Copy each line containing "badge" from the listing below.
__________________________________________________
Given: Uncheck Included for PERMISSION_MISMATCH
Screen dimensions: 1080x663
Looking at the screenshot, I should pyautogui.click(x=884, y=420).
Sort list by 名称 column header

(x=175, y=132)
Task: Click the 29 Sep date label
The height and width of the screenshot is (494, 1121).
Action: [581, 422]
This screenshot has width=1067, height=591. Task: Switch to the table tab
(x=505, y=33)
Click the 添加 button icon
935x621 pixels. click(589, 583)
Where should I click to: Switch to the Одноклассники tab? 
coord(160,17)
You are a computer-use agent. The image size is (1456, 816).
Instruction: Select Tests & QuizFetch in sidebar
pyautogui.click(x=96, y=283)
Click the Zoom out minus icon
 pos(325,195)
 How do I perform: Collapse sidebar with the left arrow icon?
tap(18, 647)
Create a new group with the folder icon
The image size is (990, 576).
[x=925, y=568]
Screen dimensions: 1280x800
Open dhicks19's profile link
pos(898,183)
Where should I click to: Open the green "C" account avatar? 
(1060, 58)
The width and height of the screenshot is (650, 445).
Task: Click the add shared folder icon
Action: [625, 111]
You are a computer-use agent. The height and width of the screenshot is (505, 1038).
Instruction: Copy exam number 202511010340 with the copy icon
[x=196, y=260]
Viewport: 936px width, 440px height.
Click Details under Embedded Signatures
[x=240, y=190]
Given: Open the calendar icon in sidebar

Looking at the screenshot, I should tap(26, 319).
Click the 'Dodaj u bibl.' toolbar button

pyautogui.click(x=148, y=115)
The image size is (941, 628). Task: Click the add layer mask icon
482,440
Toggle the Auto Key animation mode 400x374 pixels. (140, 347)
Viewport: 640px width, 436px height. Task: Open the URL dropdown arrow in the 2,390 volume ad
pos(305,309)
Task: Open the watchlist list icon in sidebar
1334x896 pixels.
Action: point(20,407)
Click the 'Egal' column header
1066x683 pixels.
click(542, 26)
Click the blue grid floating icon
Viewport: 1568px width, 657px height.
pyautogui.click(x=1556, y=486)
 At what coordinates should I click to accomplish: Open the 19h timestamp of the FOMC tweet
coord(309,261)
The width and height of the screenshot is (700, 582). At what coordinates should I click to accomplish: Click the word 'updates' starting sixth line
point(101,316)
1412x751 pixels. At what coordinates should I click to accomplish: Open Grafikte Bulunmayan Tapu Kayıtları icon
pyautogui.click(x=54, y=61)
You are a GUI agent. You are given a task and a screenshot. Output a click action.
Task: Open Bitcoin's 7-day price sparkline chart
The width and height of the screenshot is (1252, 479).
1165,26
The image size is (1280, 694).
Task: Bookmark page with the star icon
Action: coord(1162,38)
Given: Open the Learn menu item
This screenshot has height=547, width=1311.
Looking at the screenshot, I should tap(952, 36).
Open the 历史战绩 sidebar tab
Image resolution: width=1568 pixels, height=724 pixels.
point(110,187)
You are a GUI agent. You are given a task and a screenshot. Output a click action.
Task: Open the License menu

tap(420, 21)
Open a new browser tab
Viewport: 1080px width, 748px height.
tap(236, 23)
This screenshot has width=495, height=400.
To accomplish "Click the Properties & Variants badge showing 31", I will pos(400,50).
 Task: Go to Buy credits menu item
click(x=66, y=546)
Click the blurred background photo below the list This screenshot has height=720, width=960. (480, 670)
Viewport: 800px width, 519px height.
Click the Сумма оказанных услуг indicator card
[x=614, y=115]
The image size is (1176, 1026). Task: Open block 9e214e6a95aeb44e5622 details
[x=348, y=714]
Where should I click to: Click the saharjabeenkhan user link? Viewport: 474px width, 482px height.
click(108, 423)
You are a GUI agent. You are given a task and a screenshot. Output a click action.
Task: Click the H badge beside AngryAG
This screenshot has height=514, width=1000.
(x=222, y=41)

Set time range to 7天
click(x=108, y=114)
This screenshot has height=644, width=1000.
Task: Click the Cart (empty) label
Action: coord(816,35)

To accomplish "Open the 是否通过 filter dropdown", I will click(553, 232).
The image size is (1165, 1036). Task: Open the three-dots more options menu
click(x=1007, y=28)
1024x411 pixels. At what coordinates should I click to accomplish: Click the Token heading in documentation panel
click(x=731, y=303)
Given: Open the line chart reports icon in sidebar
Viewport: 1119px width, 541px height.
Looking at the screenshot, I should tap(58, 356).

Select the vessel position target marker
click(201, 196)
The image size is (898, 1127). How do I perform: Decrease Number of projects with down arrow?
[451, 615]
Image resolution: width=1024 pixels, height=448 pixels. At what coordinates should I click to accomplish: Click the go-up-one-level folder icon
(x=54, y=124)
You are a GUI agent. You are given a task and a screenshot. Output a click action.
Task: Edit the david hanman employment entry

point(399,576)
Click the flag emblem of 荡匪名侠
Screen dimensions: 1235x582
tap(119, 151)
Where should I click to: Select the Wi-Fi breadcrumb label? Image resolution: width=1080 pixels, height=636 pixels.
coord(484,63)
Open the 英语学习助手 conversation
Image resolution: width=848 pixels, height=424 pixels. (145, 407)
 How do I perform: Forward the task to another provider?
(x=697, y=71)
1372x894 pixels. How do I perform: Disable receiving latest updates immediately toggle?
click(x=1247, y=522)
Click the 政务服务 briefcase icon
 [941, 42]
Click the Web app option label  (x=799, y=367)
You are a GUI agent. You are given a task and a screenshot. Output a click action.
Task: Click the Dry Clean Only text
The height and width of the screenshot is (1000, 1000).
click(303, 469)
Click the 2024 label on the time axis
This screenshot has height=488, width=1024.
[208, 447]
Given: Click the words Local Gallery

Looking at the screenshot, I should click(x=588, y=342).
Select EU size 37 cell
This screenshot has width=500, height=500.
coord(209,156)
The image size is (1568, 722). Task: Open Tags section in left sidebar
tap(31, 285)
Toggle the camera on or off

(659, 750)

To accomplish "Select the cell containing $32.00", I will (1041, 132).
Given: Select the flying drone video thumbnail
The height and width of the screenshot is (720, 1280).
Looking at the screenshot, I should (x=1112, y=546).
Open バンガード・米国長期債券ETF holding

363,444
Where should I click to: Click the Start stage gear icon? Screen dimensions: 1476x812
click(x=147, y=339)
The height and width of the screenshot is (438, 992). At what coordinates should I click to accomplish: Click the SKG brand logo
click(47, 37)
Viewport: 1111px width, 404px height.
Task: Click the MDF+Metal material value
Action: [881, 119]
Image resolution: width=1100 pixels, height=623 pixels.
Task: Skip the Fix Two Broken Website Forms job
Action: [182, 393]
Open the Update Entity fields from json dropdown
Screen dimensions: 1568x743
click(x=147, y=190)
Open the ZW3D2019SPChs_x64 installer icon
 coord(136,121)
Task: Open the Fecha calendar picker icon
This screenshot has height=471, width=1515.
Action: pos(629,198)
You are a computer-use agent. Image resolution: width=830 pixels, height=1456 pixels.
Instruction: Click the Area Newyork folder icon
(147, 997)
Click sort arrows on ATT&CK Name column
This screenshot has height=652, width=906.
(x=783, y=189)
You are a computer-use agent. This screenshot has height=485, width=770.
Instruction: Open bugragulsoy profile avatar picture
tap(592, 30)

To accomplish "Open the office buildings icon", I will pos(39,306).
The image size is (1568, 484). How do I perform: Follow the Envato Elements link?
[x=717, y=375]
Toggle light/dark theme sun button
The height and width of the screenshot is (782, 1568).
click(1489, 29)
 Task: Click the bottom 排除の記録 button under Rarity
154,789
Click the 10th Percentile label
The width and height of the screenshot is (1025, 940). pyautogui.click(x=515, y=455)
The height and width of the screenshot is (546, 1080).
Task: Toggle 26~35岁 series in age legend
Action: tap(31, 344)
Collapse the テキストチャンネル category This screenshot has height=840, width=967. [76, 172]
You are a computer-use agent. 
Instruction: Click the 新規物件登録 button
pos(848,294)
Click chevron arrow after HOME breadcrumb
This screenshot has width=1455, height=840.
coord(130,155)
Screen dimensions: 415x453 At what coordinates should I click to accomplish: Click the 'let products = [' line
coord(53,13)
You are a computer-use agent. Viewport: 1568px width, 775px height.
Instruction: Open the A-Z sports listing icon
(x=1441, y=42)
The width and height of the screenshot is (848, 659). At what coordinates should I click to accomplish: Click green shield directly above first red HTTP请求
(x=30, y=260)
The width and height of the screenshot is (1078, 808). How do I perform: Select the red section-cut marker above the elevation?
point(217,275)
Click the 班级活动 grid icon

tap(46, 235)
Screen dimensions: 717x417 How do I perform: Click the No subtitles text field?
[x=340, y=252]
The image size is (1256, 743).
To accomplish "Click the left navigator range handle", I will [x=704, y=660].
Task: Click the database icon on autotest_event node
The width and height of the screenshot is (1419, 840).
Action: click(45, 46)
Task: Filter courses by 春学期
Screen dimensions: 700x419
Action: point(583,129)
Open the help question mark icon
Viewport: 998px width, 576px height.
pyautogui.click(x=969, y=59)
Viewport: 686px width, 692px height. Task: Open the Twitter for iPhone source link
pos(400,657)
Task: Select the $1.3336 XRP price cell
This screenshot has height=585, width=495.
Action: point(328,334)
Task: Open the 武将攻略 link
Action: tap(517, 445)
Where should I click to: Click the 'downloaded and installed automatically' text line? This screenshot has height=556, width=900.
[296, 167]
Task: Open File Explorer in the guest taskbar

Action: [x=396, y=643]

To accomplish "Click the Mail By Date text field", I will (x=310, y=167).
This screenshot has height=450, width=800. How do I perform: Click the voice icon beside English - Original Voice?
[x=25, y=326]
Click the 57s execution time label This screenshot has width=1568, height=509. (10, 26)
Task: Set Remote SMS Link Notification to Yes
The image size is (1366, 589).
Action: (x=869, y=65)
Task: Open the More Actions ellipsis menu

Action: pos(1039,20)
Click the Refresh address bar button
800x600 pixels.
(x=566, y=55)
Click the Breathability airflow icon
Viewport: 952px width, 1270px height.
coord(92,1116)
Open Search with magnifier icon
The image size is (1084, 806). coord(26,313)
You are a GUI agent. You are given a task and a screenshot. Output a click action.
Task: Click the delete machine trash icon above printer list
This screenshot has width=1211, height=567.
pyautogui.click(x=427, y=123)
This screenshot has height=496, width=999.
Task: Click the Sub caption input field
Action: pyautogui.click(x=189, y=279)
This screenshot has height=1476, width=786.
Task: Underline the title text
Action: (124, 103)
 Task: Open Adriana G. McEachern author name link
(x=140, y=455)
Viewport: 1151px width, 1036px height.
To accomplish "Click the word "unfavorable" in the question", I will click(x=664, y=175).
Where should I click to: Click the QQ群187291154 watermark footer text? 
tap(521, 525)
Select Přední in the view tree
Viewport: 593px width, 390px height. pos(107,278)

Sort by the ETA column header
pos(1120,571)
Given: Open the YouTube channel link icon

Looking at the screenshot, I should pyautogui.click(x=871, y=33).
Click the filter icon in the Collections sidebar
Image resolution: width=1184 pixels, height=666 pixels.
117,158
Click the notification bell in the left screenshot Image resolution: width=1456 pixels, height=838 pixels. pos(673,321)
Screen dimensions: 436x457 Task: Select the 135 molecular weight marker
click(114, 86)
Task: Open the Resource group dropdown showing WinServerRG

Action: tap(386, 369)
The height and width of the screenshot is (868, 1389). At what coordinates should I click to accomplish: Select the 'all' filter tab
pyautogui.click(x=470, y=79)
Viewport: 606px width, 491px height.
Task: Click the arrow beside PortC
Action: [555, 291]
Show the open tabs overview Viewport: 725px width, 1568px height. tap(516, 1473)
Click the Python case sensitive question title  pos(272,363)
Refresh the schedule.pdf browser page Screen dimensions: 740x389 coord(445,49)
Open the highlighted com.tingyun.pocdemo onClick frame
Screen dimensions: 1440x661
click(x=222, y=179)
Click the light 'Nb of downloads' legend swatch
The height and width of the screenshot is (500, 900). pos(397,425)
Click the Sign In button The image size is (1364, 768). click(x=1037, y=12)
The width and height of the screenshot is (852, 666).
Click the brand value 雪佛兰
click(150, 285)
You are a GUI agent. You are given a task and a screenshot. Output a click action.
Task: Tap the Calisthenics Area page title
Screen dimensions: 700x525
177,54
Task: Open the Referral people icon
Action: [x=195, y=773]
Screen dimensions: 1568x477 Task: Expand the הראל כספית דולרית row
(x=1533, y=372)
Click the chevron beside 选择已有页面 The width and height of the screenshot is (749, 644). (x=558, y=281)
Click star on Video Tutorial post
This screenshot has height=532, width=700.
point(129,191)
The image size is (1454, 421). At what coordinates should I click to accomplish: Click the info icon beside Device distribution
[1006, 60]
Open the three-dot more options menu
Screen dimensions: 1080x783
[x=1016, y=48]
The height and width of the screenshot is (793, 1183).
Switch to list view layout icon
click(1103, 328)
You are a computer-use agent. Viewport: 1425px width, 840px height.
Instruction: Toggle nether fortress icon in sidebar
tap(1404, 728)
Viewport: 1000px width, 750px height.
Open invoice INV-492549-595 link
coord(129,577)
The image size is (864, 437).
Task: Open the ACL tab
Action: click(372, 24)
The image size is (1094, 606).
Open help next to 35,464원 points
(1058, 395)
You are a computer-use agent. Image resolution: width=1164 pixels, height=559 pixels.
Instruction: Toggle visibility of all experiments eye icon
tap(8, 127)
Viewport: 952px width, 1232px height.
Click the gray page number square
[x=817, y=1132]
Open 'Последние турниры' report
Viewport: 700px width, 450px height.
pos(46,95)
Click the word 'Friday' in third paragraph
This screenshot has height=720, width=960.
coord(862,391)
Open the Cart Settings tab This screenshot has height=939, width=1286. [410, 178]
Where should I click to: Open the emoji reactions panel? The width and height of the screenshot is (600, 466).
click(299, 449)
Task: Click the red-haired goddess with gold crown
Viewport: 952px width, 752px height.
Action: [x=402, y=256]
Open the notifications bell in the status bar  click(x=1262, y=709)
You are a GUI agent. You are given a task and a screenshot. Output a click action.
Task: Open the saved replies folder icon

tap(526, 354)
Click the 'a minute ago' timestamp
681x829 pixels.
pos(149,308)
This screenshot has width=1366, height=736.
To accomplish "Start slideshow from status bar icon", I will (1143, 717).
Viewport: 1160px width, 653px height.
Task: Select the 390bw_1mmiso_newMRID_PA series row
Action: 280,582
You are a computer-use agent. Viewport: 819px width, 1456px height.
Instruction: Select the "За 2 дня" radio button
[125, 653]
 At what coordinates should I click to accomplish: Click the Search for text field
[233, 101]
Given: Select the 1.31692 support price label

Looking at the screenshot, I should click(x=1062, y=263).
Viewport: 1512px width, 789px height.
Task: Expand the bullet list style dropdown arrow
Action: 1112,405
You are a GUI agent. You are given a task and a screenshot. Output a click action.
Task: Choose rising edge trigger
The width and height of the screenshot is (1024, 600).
__________________________________________________
**Task response**.
To accomplish "Click the Properties & Variants badge showing 31", I will pos(400,50).
Task: Click the H badge beside AngryAG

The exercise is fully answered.